• _EXCERPT_
════════════════

Identification of Cell Populations in Healthy Bone Marrow

By: Iva Černoša, Jun 6, 2019

In order to study diseases such as leukaemia on cell populations level, we first need to characterise a healthy bone marrow cell population. So in this blog we set out to do just that.

The data from Galen et al.(Cell, 2019) is available in the GEO database under the accession number GSE116256. We will be using the data from only one healthy person BM4 and its annotation file since this is by far the biggest nonenriched sample from a healthy individual in this dataset.

After we load the data (alternatively, you can load the Healthy human bone marrow dataset using the Single Cell Datasets widget) and match the genes in the dataset to those in databases, we filter out all the genes that appear in less than 10 cells. Besides the usual normalisation, we select the 5000 most variable genes.

Since the relationships between the cell clusters is important for this analysis, we use the Hierarhical Clustering and not the Louvian Clustering widget to cluster the data. Firstly, we calculate the distances between the cells and then visually determine the number of clusters by dragging the vertical line over the graph.

We can tackle the identification of the clusters using two different approaches. The first is identifying the most significant genes in each cluster as described in one of our previous blogs and assuming cell types according to marker genes’ functions, the other is using the annotation file provided by Galen et al..

But before we take a closer look at either of the alternatives, let us take a look at the distribution of the clusters using the Box Plot widget.

C2 is the biggest cluster. This information might come in handy when we try to identify them.

What we have also already done in this workflow, is identified markers for each cluster with the help of the Data Tables (explained in detail in this blog). With these markers we can classify clusters. For example, CD3D is the most significant gene in cluster 4. It encodes T-cell surface glycoprotein CD3. Similarly MS4A1 in the cluster 3 encodes B-lymphocyte antigen CD20.

In case we run into problems identifying genes with this approach, we can always use the Score Cells widget to classify cells using known gene markers. Select the genes for the desired cell type, which are conveniently available in the Marker Genes widget, and then order them by score in a new Data Table widget. As we can see in this case, most of the highly scored cells for natural killer cell markers show up in C1.

Now that we have matched clusters with the cell types, we can use the Edit Domain widget to change annotations of the clusters.

Additionally, we can merge the annotation file provided by Galen et al. with our data and display both cell classifications on t-SNE projection simultaneously.

To make the annotation file readable to Orange, we need to rename it from GSM3588001_BM4.anno.txt.gz to After that we can load it and merge it with our data using the Merge Data widget.

Have you noticed that we did not use the Cluster Analysis widget as our output for the data we are about to display using t-SNE? This is because it reduces the data and therefore negatively influences our t-SNE visualisation, therefore we used the Edit Domain widget as out output for the data.

Lets check how our clustering and cell identification compares to that of Galen et al..

Apart from some mismatches along the putative cell differentiation trajectories (for example with the Progenitor Monocytes and the Monocytes along the continuum of cells from HSCs to monocytes), cell types overlap.

So, we have achieved what we undertook; characterised the human bone marrow cell population and displayed cell differentiation trajectories on t-SNE projection.


Van Galen P, Hovestadt V, Wadsworth MH, et al. (2016). Single-Cell RNA-Seq Reveals AML Hierarchies Relevant to Disease Progression and Immunity. Cell, 176(6), 1265–1281.

════════════════

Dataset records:
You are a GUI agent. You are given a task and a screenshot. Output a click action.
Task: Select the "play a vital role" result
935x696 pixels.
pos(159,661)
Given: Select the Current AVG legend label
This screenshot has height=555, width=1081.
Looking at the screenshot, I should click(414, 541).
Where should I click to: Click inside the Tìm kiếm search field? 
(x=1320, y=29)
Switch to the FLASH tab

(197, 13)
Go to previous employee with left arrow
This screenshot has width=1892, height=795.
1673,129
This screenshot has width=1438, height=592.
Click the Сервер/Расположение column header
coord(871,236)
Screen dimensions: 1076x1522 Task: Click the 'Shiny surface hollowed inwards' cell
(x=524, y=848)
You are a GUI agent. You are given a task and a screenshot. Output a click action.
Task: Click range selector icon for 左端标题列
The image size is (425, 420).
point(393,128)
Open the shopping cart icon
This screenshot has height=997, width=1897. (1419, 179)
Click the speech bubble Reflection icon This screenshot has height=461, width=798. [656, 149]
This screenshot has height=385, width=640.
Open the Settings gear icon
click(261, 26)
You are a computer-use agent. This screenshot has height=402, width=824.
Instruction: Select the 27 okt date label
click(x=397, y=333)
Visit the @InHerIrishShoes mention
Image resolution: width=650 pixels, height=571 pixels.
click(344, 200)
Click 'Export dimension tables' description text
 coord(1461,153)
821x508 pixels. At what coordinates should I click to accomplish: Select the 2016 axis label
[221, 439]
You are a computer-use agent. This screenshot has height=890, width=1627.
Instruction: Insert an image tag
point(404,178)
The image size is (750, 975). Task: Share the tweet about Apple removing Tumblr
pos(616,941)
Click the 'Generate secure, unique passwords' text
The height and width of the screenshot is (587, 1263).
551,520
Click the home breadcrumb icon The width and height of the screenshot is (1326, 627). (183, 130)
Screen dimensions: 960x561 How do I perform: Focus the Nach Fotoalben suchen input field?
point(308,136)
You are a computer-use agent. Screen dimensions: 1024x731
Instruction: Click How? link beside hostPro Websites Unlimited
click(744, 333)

════════════════

• _TRY IT_
Rewrite the bone marrow blog post between "Lets check how" and "Cell, 176(6), 1265–1281.", inclusive, replacing "trajectories" with "paths" at every occurrence.

• _FINISHED EXERCISE_
Lets check how our clustering and cell identification compares to that of Galen et al..

Apart from some mismatches along the putative cell differentiation paths (for example with the Progenitor Monocytes and the Monocytes along the continuum of cells from HSCs to monocytes), cell types overlap.

So, we have achieved what we undertook; characterised the human bone marrow cell population and displayed cell differentiation paths on t-SNE projection.


Van Galen P, Hovestadt V, Wadsworth MH, et al. (2016). Single-Cell RNA-Seq Reveals AML Hierarchies Relevant to Disease Progression and Immunity. Cell, 176(6), 1265–1281.